В этой антистереотшшости персонажей, сюжета и его развития (А.П. Чехов писал АС. Суворину о пьесе: «Начал ее forte и кончил pianissimo —вопреки всем правилам драматического искусства»2), в не вопросно-ответной связи реплик прослеживается четкая законо­мерность, понимание жизни, идущей часто «вопреки всем правилам». И этой же цели в конечном счете служат многочисленные вставки — литературные клише, заемные мысли и слова многих действующих лиц.
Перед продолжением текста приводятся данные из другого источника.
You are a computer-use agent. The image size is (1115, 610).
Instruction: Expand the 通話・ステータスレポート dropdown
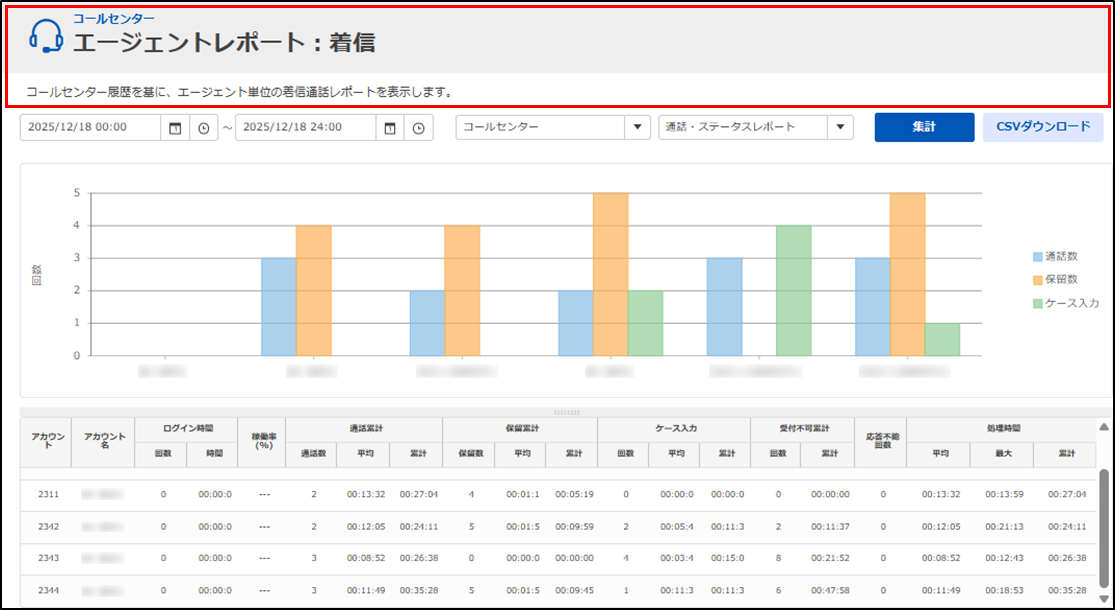click(840, 128)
Мир пьесы «сделан» и «говорит» об определенном, хотя и не декларируемом, не навязываемом читателю понимании жизни.

Есть условность и условность. «А разве яблоня (печка, речка) может разговаривать?» — спрашивает ребенок, слушая сказку «Гусн-лебеди». «Да —но только в сказке»,— отвечают ему. В фантастическом мире сказки — свое время, всегда неопределенное и отнесенное к прошлому («жили-были», «давным-давно»), свое пространство («в некотором царстве, в некотором государстве»), в котором есть внутреннее чле­нение (за темным лесом, за огненной рекой, морем героя задет «иное царство»), свои способы преодоления пространства (волшебный конь, птица, ковер-самолет). Входя в этот заколдованный мир, мы принимаем все его условности, законы и в многообразии персонажей и сюжетов легко обнаруживаем повторы, «инварианты», схему (даже если не читали «Морфологии сказки» В.Я. Проппа), осуществление которой всегда приводит к торжеству Добра, гибели злых, темных сил.
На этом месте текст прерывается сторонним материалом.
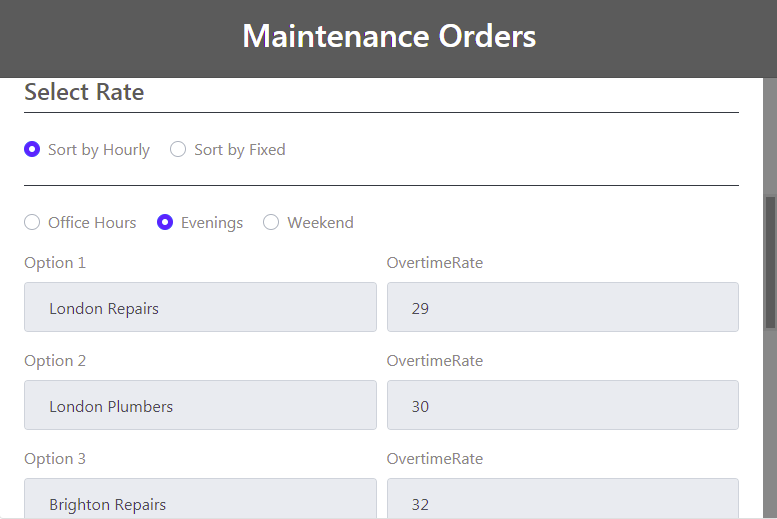Click the Option 1 field label
This screenshot has width=777, height=519.
55,263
Условность и замкнутость мира сказки, героического эпоса, гипер­болизирующего могущество богатырей, басни с ее животными персо­нажами-аллегориями и многих других жанров фольклора и литературы самоочевидны, как несомненны и системность, внутренняя логика вымысла, фантастики. «Пусть мы имеем дело с миром совершенно ирреальным, в котором ослы летают, а принцессы оживают от поце­луя,— размышляет У. Эко над проблемой сотворения мира произве­дения.— Но при всей произвольности и нереалистичности этого мира должны соблюдаться законы, установленные в самом его начале. <...> Писатель —пленник собственных предпосылок»1.
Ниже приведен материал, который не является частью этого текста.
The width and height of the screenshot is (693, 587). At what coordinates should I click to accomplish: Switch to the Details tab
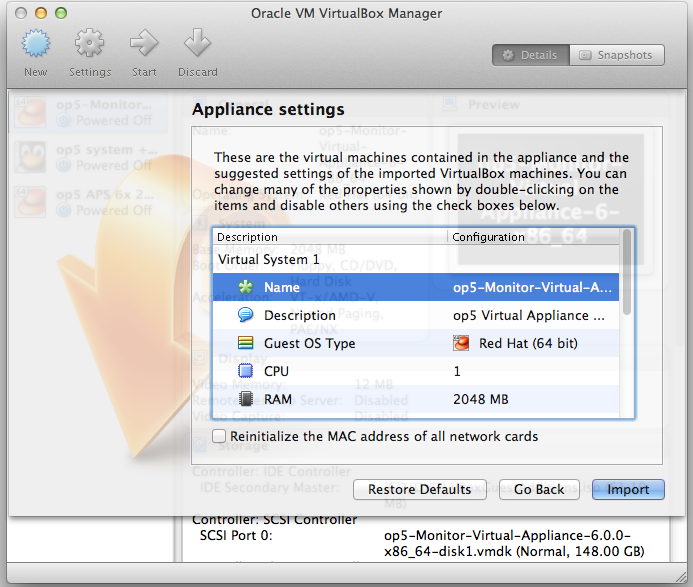[x=530, y=55]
Этот тезис справедлив и по отношению к произведениям жизне-подобным по своему стилю, реалистическим по своей установке, где автор стремится пробиться к жизни сквозь толщу ее литературных отражений. В рассказе Чехова «Учитель словесности», кажется, все как в жизни: в гостях пьют чай, танцуют, играют в карты, учитель ходит в гимназию, дает уроки, его жена занимается хозяйством и т. д. Но почему-то к концу рассказа невинные «горшочки со сметаной» и «кувшины с молоком» (прекрасные атрибуты идиллического жанра) становятся символом пошлости. Никитин записывает в дневник: «Где я, боже мой? Меня окружает пошлость и пошлость. Скучные, ничтож­ные люди, горшочки со сметаной, кувшины с молоком, тараканы, глупые женщины...» Семейная жизнь Никитина далека от идиллии, хотя сначала он, учитель словесности, тешил себя литературными сравнениями: «Самыми счастливыми днями у него были теперь вос­кресенья и праздники, когда он с утра до вечера оставался дома. В эти дни он принимал участие в наивной, но необыкновенно приятной жизни, напоминавшей ему пастушеские идиллии. Он не переставая наблюдал, как его разумная и положительная Маня устраивала гнез­до...» Столь же последовательно в этом рассказе Чехов прибегает к уподоблению людей (Вари, Манюси) животным, сгущению трюизмов в речи Ипполита Ипполитовича.